Task description:
If a line of the records contains the string "Viewport", copy it out.

Records:
☆ ☆ ☆ ☆ ☆ ☆ ☆

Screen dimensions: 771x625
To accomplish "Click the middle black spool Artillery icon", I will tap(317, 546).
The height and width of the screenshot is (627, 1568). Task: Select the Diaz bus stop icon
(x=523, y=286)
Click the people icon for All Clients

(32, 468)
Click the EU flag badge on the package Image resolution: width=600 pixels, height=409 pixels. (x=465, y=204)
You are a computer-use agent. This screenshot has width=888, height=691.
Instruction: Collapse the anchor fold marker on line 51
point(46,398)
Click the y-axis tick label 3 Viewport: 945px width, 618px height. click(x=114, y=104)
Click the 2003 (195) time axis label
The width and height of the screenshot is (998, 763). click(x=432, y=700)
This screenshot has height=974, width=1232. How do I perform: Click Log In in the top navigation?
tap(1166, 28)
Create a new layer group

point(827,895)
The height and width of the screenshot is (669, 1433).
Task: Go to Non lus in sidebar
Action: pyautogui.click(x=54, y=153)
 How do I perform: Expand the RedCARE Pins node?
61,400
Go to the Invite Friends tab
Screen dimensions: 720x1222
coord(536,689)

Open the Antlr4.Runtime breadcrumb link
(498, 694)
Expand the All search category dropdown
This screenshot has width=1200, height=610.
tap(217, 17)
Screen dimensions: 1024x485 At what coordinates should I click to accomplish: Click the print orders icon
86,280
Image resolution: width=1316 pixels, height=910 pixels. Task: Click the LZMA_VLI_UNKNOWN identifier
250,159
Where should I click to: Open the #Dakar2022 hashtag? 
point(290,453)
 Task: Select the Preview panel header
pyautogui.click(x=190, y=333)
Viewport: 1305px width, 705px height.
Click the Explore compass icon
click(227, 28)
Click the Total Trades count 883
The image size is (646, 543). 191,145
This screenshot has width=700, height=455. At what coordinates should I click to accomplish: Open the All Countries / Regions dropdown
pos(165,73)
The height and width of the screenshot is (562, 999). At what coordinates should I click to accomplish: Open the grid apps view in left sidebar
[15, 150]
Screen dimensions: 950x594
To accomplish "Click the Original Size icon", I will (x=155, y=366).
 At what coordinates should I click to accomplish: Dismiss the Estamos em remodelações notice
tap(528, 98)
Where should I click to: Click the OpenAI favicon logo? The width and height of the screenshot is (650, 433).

☆ ☆ ☆ ☆ ☆ ☆ ☆

Solved problem:
Click the y-axis tick label 3 Viewport: 945px width, 618px height. click(x=114, y=104)
Viewport: 1305px width, 705px height.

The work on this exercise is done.